Start of Block

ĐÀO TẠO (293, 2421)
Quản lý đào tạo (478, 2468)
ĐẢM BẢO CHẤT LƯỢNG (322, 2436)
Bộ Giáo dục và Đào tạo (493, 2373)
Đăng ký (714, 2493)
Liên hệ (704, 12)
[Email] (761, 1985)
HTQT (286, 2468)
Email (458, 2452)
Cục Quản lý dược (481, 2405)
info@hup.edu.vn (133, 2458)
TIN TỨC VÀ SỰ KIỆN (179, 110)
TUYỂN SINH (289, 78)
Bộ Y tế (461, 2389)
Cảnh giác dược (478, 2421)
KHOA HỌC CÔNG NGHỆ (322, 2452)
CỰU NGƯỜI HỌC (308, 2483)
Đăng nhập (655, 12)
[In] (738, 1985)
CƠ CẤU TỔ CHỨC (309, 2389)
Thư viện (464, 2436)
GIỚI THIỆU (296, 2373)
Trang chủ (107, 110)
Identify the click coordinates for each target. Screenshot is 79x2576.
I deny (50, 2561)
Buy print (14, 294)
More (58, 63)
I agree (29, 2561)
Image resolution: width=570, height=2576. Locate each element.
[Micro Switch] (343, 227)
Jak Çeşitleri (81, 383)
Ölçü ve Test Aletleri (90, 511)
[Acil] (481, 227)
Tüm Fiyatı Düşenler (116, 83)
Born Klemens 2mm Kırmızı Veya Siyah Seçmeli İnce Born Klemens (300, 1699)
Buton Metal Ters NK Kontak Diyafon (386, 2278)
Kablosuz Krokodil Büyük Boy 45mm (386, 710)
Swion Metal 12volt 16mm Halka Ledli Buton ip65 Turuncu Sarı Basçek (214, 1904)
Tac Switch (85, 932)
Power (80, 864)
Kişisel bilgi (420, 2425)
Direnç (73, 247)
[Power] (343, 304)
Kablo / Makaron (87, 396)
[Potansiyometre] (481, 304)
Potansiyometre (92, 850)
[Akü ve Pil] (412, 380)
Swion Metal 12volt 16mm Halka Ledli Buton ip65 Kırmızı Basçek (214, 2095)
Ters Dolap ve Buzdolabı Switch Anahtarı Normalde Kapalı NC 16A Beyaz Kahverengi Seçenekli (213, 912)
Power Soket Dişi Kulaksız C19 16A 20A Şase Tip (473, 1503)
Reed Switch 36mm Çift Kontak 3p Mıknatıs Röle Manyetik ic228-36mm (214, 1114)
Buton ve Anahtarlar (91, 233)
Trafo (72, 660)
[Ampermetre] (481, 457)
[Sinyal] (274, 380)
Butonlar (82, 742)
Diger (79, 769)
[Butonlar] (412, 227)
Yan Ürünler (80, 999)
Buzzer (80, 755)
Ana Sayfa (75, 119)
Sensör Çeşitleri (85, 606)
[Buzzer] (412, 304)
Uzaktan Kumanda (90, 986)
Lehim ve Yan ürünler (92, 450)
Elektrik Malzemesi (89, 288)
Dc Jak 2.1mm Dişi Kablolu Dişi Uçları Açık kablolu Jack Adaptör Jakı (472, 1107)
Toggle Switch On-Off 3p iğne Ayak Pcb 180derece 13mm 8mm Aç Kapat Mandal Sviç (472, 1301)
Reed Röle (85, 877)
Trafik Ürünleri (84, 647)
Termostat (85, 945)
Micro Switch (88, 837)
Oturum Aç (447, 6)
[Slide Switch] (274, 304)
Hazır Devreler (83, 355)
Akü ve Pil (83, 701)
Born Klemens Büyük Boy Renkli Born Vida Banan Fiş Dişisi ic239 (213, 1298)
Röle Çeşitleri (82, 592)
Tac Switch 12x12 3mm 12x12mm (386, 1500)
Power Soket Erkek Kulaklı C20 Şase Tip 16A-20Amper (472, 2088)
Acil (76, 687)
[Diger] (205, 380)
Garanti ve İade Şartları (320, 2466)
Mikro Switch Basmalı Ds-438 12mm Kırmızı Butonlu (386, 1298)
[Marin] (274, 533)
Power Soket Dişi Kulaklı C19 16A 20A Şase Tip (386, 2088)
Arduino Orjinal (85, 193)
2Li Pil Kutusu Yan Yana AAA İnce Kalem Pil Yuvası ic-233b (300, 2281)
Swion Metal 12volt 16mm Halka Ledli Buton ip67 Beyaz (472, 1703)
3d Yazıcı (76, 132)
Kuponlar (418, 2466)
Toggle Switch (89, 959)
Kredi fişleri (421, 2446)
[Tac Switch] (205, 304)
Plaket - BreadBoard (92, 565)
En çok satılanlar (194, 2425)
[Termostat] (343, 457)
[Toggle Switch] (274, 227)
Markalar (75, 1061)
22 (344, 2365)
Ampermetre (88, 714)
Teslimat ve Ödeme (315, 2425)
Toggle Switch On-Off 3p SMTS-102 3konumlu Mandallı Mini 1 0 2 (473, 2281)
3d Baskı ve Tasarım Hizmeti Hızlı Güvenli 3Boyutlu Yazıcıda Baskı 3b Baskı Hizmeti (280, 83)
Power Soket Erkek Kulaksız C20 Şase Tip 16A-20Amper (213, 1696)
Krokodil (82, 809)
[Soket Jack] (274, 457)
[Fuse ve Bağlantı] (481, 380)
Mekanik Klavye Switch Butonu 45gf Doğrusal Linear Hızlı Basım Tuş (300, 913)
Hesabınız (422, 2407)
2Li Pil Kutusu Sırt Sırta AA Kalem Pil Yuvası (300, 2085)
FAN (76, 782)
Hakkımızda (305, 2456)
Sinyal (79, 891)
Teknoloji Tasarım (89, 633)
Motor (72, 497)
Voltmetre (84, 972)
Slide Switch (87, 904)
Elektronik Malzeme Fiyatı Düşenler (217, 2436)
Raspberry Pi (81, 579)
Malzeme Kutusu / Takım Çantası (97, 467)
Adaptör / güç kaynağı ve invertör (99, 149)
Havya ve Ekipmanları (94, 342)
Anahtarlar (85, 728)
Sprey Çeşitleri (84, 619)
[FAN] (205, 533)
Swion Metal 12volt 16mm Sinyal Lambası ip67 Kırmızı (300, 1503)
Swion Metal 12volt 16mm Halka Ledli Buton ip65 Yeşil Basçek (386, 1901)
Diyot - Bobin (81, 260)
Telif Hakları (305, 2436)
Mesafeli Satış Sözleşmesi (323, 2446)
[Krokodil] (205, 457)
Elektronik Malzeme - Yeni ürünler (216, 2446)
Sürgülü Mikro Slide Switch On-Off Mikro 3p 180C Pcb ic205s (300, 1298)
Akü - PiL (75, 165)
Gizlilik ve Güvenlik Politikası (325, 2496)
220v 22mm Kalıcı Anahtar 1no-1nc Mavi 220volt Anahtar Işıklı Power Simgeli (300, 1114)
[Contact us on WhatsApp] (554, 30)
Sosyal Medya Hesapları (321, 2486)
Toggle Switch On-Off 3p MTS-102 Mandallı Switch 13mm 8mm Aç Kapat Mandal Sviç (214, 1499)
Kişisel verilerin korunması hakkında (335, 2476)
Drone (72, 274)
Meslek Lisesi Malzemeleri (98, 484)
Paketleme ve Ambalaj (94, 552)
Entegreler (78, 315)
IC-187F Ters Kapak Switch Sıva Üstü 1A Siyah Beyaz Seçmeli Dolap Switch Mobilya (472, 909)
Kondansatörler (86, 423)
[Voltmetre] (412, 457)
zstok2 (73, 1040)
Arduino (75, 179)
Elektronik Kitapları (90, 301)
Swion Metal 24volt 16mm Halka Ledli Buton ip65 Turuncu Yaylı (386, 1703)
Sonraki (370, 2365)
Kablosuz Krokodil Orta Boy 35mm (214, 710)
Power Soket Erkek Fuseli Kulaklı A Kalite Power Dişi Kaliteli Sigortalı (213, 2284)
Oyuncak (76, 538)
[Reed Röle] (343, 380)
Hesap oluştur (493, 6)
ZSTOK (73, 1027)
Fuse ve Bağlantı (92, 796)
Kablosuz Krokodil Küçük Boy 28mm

End of Block

What the task asks -
After locating the line holding "Toggle Switch On-Off 3p iğne" above, output exactly that line and every line after it through the line holding "2Li Pil Kutusu Yan". Include nothing else.

Exercise response -
Toggle Switch On-Off 3p iğne Ayak Pcb 180derece 13mm 8mm Aç Kapat Mandal Sviç (472, 1301)
Reed Röle (85, 877)
Trafik Ürünleri (84, 647)
Termostat (85, 945)
Micro Switch (88, 837)
Oturum Aç (447, 6)
[Slide Switch] (274, 304)
Hazır Devreler (83, 355)
Akü ve Pil (83, 701)
Born Klemens Büyük Boy Renkli Born Vida Banan Fiş Dişisi ic239 (213, 1298)
Röle Çeşitleri (82, 592)
Tac Switch 12x12 3mm 12x12mm (386, 1500)
Power Soket Erkek Kulaklı C20 Şase Tip 16A-20Amper (472, 2088)
Acil (76, 687)
[Diger] (205, 380)
Garanti ve İade Şartları (320, 2466)
Mikro Switch Basmalı Ds-438 12mm Kırmızı Butonlu (386, 1298)
[Marin] (274, 533)
Power Soket Dişi Kulaklı C19 16A 20A Şase Tip (386, 2088)
Arduino Orjinal (85, 193)
2Li Pil Kutusu Yan Yana AAA İnce Kalem Pil Yuvası ic-233b (300, 2281)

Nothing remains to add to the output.